By Lindsey Miske Wood at Raise With Love
Art is often a forgotten topic when discussing education and development. There are many resources on the web for “art projects for children,” but very little around the importance of art and its use as a learning and development tool as well as a mental health tool.
The value of art and how to interact with art, which, unfortunately, is a very uncommon topic when discussing education as it is not valued by the mainstream education system, needs more focus. A fantastic resource in extending this conversation is the book Rapunzel's Supermarket by Ursula Kolbe. This book really speaks to the importance of art. For example it supports the idea that “children use images to make sense of things and play with ideas” (Kolbe, 2009, p. 41). With this understanding, we clarify art is an important and vital part of the classroom as children learn to express themselves and develop their ideas.

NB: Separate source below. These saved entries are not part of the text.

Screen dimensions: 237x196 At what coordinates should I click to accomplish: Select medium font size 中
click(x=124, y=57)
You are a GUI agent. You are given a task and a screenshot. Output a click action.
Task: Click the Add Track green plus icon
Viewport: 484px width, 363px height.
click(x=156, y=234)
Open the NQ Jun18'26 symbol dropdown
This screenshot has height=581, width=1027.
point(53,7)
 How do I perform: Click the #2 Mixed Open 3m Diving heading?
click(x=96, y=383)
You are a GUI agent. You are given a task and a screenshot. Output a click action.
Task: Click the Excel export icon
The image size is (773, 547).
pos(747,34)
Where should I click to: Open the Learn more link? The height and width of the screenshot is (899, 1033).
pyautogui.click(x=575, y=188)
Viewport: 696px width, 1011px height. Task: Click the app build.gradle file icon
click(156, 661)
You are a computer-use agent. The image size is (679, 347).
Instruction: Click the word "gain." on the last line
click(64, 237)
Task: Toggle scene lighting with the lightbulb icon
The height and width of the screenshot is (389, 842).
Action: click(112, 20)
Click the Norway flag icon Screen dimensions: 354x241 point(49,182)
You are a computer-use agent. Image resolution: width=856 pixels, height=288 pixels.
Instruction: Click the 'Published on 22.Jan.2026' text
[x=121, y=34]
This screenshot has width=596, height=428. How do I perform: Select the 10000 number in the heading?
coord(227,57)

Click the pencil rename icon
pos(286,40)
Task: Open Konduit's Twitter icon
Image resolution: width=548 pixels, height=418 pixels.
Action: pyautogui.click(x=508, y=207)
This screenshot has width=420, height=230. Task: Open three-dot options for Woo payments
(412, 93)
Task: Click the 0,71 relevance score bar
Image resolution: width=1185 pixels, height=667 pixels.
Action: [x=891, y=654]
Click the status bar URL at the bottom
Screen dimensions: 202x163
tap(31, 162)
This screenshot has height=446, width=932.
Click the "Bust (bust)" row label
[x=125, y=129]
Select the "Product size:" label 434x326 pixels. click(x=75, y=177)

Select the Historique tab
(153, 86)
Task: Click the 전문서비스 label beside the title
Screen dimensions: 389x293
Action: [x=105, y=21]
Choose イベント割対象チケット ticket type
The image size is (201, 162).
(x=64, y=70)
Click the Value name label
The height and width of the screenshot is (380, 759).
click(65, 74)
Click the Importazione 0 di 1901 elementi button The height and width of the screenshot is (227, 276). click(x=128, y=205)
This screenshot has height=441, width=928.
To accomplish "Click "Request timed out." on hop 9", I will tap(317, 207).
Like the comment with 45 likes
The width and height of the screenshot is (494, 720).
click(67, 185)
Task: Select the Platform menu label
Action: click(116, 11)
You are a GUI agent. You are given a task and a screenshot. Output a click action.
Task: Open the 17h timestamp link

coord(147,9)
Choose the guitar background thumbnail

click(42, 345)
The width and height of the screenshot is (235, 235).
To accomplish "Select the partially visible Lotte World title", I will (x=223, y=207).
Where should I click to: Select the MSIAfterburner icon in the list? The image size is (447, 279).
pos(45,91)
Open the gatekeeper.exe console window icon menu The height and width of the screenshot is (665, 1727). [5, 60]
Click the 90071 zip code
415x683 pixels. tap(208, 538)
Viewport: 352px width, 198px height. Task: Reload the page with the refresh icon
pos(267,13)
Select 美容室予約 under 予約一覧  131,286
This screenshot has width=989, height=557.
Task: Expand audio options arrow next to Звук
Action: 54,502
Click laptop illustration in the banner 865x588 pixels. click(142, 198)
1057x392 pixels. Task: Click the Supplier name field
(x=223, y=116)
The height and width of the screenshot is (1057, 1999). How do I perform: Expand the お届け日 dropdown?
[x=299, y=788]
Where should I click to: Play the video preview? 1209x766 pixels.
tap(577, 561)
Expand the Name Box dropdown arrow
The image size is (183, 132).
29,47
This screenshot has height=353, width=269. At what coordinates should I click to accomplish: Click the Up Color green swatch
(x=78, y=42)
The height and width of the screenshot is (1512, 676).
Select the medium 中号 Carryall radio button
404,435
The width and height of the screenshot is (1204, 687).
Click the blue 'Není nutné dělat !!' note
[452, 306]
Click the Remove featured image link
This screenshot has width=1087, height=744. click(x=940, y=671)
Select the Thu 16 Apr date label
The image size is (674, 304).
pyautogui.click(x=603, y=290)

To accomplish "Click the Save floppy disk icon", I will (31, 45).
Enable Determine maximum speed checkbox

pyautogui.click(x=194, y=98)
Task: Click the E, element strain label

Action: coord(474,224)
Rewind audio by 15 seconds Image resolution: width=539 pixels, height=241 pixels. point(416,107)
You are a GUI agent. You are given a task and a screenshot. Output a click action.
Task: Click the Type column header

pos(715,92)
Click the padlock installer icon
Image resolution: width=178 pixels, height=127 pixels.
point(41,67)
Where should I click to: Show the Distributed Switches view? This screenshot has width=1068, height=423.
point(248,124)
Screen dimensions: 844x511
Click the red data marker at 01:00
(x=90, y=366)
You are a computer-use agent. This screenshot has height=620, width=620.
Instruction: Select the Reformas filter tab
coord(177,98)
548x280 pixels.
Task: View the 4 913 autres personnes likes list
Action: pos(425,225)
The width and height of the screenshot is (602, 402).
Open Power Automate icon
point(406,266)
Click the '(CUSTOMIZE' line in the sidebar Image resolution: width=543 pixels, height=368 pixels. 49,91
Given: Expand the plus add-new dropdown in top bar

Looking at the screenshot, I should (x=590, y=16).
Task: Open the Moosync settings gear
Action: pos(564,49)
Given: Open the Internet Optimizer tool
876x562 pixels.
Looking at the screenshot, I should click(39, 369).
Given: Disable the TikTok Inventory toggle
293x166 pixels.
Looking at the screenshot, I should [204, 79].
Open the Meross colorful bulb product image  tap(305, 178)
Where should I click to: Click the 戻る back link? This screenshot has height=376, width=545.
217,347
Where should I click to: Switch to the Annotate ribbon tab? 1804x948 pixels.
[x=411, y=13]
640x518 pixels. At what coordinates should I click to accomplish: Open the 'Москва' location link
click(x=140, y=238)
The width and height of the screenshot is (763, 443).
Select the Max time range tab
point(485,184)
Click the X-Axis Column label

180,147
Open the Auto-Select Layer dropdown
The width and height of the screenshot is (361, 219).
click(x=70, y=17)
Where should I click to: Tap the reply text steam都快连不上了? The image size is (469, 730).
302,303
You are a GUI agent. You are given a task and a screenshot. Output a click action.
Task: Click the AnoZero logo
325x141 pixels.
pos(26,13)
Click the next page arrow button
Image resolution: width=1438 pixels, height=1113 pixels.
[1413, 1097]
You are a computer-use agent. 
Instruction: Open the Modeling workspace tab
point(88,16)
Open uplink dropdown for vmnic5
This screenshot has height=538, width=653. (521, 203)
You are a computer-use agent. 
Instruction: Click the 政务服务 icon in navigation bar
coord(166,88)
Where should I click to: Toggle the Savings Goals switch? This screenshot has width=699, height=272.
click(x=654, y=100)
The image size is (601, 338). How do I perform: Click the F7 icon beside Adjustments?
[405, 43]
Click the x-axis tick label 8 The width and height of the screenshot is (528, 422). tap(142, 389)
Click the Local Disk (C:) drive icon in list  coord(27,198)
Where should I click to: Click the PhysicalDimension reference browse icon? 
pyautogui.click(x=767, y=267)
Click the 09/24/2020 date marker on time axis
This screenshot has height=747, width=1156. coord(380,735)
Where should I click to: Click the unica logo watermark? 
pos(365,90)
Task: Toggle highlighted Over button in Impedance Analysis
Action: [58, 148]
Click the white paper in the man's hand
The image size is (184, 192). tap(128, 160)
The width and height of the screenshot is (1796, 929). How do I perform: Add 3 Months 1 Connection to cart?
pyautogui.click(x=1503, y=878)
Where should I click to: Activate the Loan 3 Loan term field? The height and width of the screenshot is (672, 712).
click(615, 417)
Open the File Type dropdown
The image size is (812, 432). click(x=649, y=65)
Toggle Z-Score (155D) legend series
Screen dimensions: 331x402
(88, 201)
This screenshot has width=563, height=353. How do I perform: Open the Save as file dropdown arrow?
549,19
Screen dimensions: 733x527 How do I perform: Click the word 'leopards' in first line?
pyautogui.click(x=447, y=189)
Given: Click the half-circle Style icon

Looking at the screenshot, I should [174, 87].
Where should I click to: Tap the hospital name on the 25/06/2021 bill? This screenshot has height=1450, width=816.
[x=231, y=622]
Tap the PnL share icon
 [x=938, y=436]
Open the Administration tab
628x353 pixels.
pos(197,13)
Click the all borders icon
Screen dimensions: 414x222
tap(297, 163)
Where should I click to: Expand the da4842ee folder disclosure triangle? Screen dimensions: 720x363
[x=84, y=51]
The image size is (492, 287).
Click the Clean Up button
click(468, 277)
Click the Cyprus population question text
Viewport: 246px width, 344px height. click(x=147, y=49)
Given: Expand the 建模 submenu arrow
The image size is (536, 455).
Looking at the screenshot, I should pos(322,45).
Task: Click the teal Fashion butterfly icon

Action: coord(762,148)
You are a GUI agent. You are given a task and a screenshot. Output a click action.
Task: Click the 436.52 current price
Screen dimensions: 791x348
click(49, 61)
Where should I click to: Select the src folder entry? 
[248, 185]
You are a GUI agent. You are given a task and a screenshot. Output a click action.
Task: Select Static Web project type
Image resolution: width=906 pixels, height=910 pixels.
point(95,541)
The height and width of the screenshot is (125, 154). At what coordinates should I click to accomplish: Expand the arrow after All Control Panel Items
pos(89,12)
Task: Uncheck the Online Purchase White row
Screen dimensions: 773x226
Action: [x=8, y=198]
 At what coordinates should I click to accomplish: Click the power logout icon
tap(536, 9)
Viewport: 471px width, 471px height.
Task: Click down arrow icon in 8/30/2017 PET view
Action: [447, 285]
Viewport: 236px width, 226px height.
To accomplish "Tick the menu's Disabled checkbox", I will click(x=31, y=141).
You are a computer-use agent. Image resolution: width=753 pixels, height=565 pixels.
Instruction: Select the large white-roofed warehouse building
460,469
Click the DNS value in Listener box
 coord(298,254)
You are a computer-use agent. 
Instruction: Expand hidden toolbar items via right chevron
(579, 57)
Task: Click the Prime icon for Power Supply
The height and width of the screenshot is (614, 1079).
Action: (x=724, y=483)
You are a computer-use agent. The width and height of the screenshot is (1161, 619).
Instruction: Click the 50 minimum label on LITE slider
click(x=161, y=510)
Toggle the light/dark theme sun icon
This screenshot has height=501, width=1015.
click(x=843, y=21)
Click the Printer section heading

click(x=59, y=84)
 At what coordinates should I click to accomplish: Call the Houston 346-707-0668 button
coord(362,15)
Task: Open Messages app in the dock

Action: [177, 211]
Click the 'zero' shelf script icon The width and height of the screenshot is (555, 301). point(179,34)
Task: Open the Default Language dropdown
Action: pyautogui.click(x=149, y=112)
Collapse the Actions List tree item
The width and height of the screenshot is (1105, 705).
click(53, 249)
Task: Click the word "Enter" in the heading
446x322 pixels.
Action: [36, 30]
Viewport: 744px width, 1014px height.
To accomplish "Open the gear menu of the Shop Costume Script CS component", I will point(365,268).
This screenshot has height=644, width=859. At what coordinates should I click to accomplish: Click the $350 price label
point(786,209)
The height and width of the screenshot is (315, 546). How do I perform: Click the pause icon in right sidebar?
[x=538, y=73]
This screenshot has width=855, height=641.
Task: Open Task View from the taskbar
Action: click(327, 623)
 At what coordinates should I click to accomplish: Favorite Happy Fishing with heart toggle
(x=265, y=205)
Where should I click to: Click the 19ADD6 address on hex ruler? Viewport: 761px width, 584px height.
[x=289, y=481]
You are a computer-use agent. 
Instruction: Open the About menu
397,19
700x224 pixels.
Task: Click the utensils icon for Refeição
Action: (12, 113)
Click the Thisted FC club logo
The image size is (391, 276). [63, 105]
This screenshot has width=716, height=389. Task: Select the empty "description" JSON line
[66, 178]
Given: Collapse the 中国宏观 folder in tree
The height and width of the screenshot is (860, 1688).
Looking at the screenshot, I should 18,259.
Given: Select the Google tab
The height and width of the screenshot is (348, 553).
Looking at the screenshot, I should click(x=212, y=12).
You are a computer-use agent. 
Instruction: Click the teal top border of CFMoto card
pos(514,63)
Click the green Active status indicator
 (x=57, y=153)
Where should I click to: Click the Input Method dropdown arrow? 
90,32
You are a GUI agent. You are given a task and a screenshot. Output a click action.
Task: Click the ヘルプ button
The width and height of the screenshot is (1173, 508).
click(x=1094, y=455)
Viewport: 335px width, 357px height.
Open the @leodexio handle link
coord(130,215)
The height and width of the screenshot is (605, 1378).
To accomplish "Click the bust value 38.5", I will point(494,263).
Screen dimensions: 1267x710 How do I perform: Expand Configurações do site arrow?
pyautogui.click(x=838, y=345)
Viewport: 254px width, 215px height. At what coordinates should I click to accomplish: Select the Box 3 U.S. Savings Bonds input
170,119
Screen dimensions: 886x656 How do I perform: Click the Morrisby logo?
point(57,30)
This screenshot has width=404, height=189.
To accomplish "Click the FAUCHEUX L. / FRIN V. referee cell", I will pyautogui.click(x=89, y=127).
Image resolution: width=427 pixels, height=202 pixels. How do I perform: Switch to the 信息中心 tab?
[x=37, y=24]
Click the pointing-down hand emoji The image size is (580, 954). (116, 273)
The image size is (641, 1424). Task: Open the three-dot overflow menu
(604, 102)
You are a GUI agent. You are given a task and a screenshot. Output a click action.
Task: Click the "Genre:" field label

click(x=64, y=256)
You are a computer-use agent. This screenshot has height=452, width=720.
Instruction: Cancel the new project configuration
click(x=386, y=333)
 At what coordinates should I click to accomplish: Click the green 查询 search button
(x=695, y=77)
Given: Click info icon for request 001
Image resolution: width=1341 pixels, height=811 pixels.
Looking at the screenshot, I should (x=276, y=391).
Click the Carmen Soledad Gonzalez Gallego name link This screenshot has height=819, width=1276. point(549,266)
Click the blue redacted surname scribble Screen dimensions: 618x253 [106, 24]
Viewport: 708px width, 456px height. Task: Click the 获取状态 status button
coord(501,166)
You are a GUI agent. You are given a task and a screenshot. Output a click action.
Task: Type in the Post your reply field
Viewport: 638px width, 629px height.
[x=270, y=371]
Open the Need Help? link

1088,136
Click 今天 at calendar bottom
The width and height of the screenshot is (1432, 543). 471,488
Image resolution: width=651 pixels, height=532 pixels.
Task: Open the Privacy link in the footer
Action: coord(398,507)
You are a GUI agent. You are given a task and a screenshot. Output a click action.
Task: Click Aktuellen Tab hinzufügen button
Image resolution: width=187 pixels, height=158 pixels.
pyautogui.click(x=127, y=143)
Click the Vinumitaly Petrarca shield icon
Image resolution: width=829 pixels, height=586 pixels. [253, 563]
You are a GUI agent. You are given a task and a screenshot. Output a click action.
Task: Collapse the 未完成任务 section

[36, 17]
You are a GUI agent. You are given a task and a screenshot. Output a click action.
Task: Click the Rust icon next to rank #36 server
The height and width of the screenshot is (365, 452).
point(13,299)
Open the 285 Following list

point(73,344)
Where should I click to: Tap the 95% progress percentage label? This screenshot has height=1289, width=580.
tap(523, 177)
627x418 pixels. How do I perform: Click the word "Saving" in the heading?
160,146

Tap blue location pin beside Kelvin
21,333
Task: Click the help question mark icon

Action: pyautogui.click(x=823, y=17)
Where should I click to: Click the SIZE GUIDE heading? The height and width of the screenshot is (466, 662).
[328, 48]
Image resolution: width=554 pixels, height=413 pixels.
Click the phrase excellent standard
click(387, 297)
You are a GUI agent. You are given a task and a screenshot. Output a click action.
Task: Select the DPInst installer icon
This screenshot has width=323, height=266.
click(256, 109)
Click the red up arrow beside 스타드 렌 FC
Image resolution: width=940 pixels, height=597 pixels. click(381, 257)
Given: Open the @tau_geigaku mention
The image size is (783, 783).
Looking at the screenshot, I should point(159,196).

The idea that images allow children to understand and process ideas resonates with me as I found in my classrooms children were always trying to tell a story or share a feeling through their art and creations. A child who felt rejected by a peer drew a picture of friends playing with her on the side. This allowed her to process and cope with this situation as well as gave her a tool to discuss the occurrence with me discuss tools to engage with her peers. It was common for us teachers to look at the images with the children and ask them what the story behind the art is and write it out for them, allowing for additional processing of an event or idea as well as language development. The children seemed to have an idea, even if it was just one word. A younger student pointed to his art and said “ball.” He then ran over and played ball. He was learning to connect abstract thinking to concrete actions. Another really vital discussion I found in this reading was the discussion of learning to see. The books discusses developing the skill of “being attentive to things, seeing familiar things anew, [and] seeing the extraordinary in the ordinary,” not only for the child but the adult as well (Kolbe, 2009, p. 8). I believe this is a necessary skill to be a connected and immersed as a teacher or parent as you understand each child’s creation as unique and brand new to appreciate it and approach it with curiosity. The more you understand a child’s art, the more you can understand how they see the world and their interests. This will improve a child’s mental health by supporting reciprocal communication which is a key factor in healthy attachment and relationships.
A key understanding around art as a tool for promoting mental health and development is that the art must be child guided. Having a child make a snowman may be cool and help develop hand eye coordination, but it will have no tie to the child’s personal expression and communication. Child guided art means the child is choosing what they create and how they create. A child must have autonomy to express themselves.
What can you do to utilize art as a tool for mental health and development?
Easy! Provide them the tools and creative space and let them work.